Banana and mayonnaise sandwiches get their goo... due


A lthough my father and I of course shared many traits, one he did not pass down to me was his love of disgusting foods.

The same man who guided me to Pat’s Seafood in Henderson, La.; Dirty Martin’s in Austin and Louie Mueller’s consumed mass quantities of olives, Vienna sausages, sardines, Fritos and bean dip, sauerkraut, licorice and buttermilk.

His favorite, however, was banana and mayonnaise sandwiches. (I just threw up in my mouth a little.)

Now I realize my dad was a product of the depression—born in 1930— so a lot of his fondness for these heinous foods come from the days when he had to eat whatever was in the house—if anything at all.

He was also from Atlanta, so that may haver something to do with it as well. In my research, I actually found a recipe for a “middle Georgia banana sandwich.”

I like bananas, like mayonnaise— just not in the same mix. I, of course, tried it the first time he offered it up, couldn’t handle the consistency, which I likened to snail trail residue.

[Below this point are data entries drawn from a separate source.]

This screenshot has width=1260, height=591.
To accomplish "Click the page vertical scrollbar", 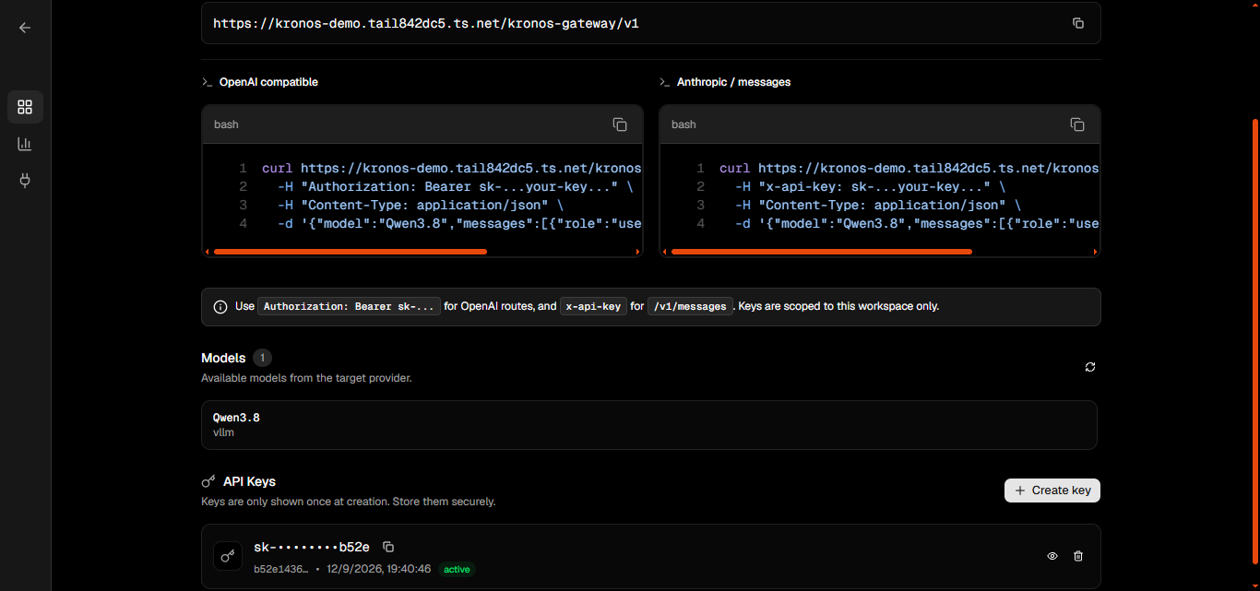I will coord(1254,350).
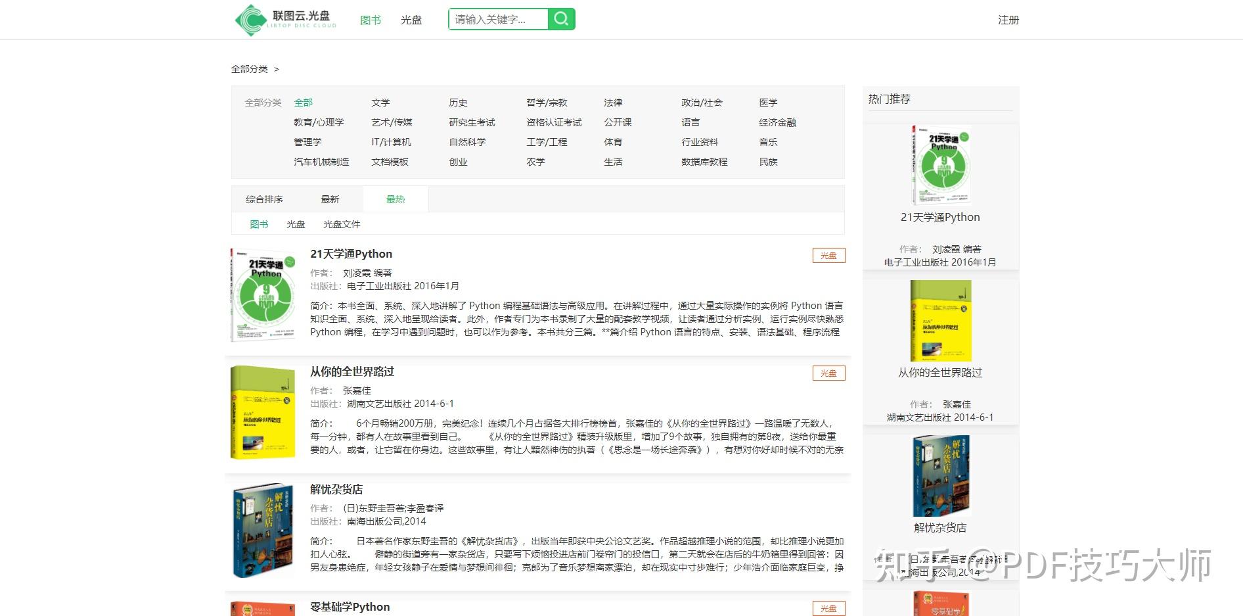Select the 综合排序 sort tab

[264, 199]
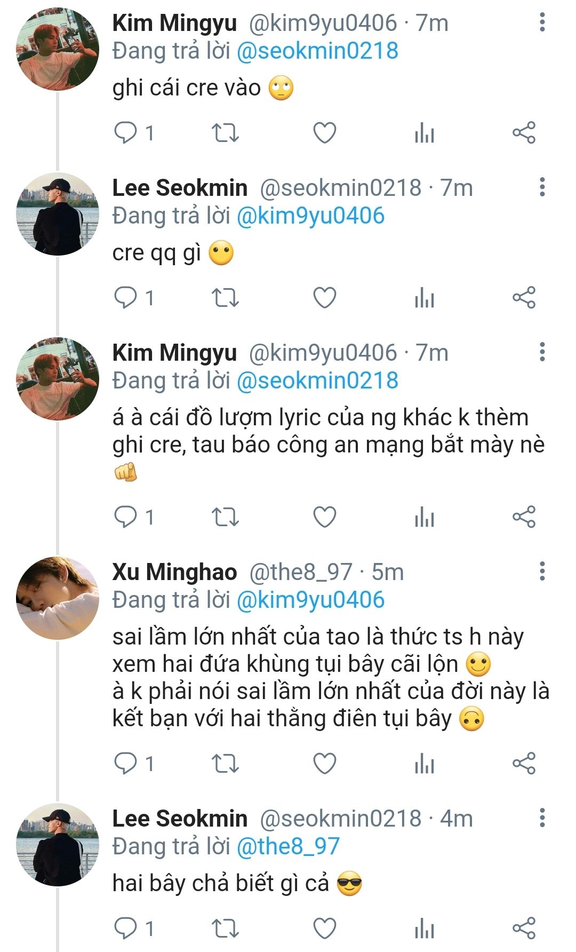The image size is (576, 952).
Task: Open more options on Xu Minghao's tweet
Action: click(542, 572)
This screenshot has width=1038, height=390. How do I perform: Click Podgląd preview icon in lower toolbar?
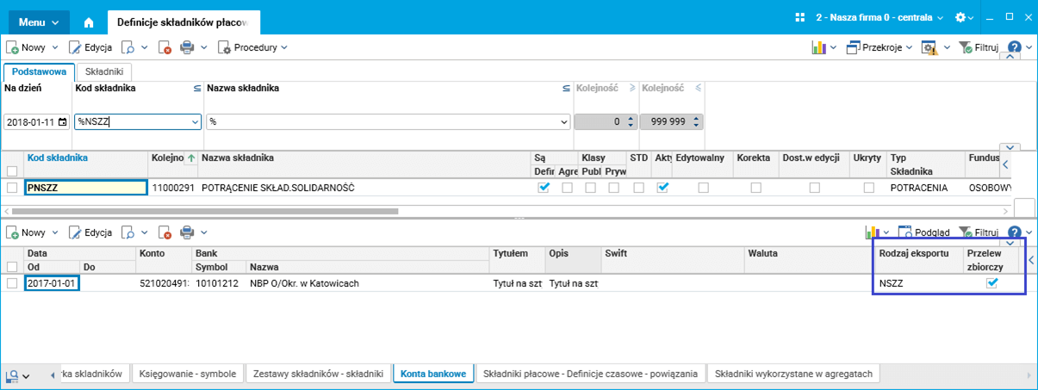click(x=924, y=232)
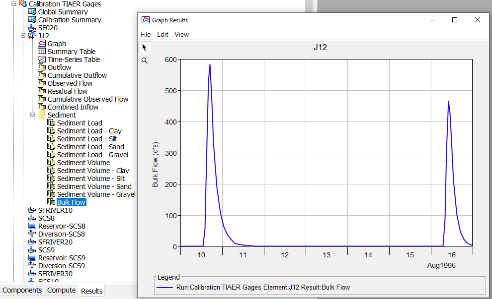Click the subbasin icon next to SCS8
Screen dimensions: 492x299
(x=33, y=218)
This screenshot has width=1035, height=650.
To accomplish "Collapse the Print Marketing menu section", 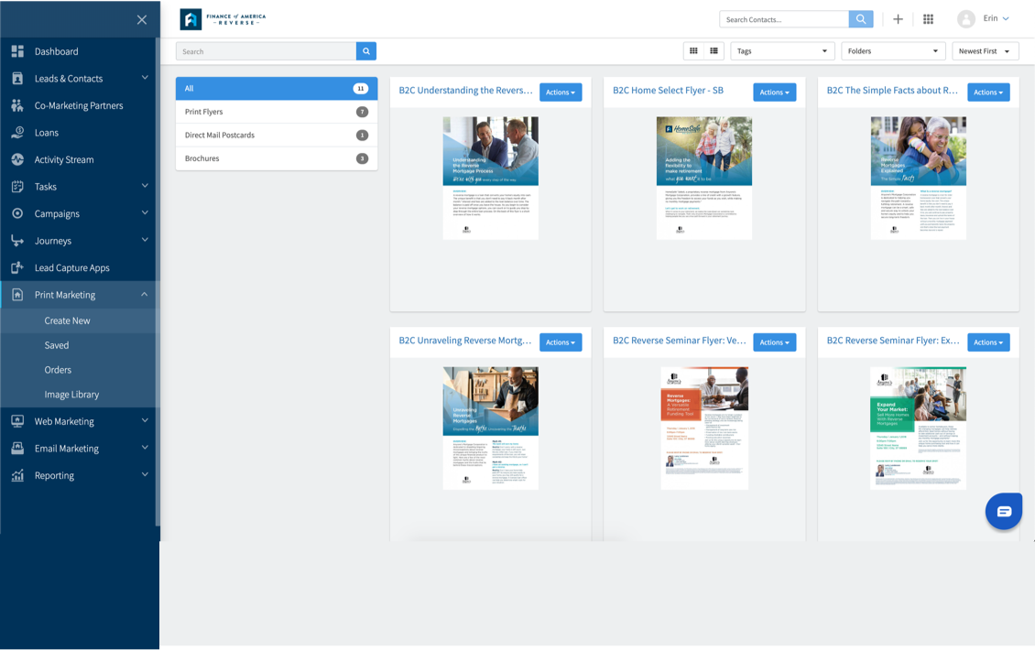I will coord(144,295).
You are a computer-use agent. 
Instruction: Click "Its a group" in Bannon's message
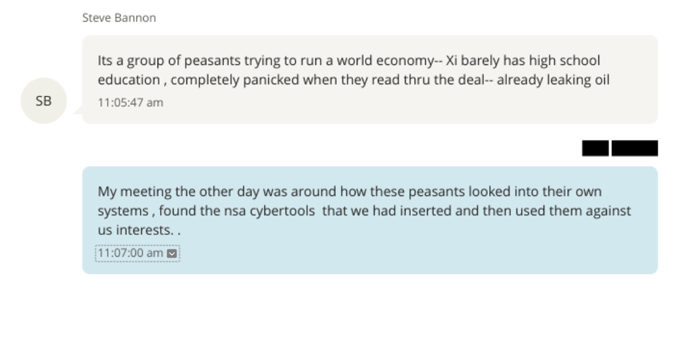[x=127, y=61]
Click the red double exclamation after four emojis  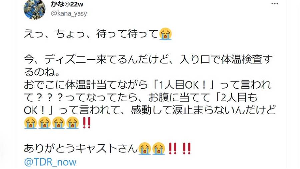pos(86,123)
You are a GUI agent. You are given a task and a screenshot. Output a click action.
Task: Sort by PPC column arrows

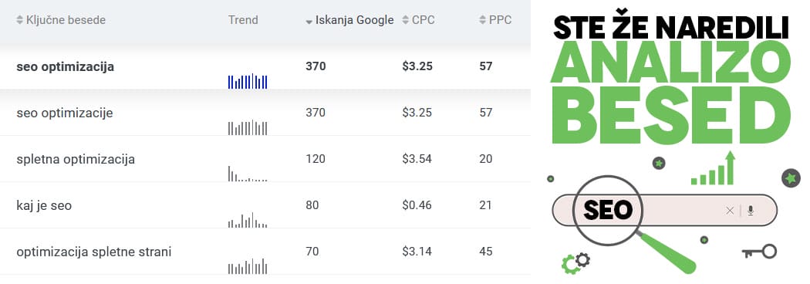tap(482, 20)
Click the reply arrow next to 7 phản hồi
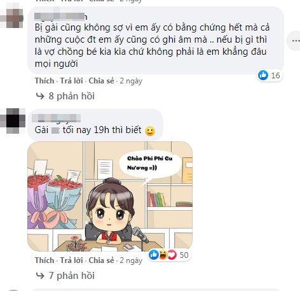 click(x=40, y=276)
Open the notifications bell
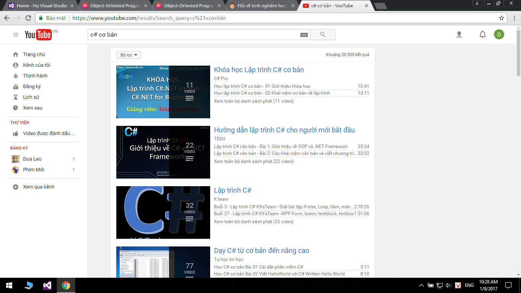This screenshot has height=293, width=521. tap(482, 35)
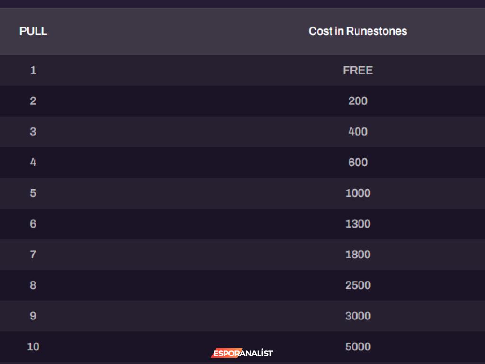The width and height of the screenshot is (485, 364).
Task: Click pull number 1 in table
Action: [33, 70]
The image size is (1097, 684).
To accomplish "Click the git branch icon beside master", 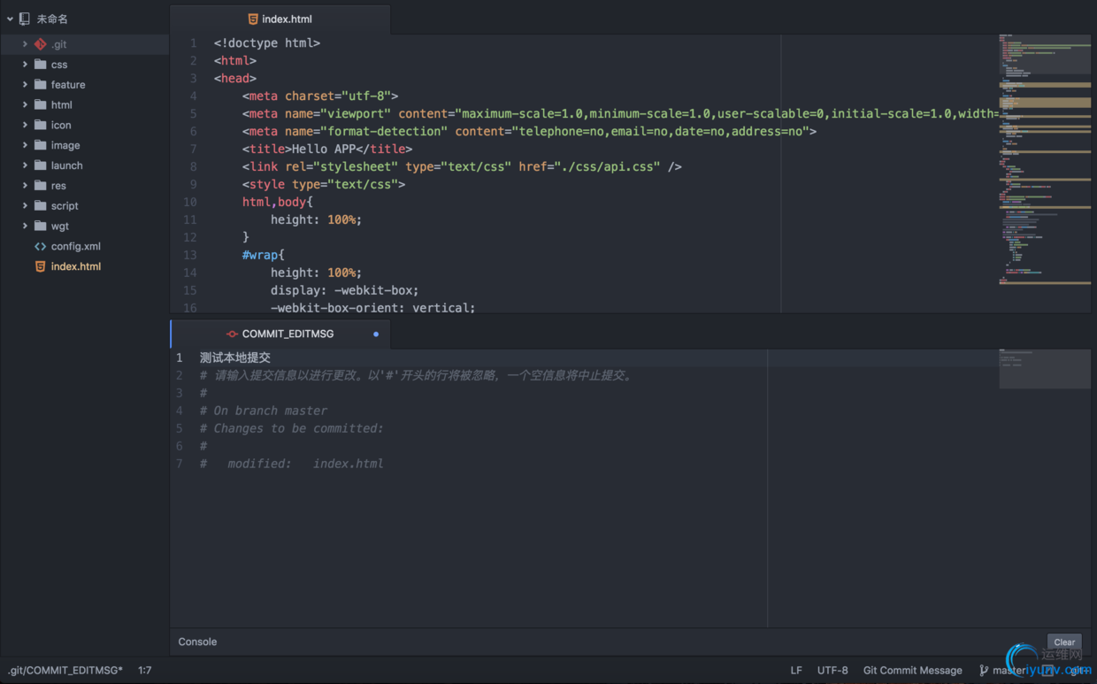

Banana and mayonnaise sandwiches recently got a boost from Dale Earnhardt Jr. Banana and mayonnaise sandwiches recently got a boost from Dale Earnhardt Jr. The closest we could come as kids was ketchup sandwiches, which we could not get enough of.

I have a friend who eats mayonnaise on hot dogs. That’s just wrong. When he does this, we have to sit at separate tables.

I understand that in Europe, they prefer mayonnaise on French fries rather than ketchup.

May I register my disgust with that perverted practice.

My father’s favorite is not to be confused with Elvis’ legendary fried banana and peanut butter sandwiches.

Here’s the recipe:

2 slices white bread

1/2 banana, sliced liberal slathering of mayonnaise (Miracle Whip)

Now the sacred banana and mayonnaise sandwich recently received a boost of publicity after NASCAR driver Dale Earnhardt, Jr. proclaimed his love for the gooey mess of a concoction.

In my life, I had never heard of anyone, other than my father, of recognizing the nana and mayo mess, much less consuming one.

Thought my father had the market cornered when it came to the nana samwiches.

Now Junior is the most popular driver on the NASCAR circuit, with a portfolio full of commercial jobs, so when he speaks, people listen.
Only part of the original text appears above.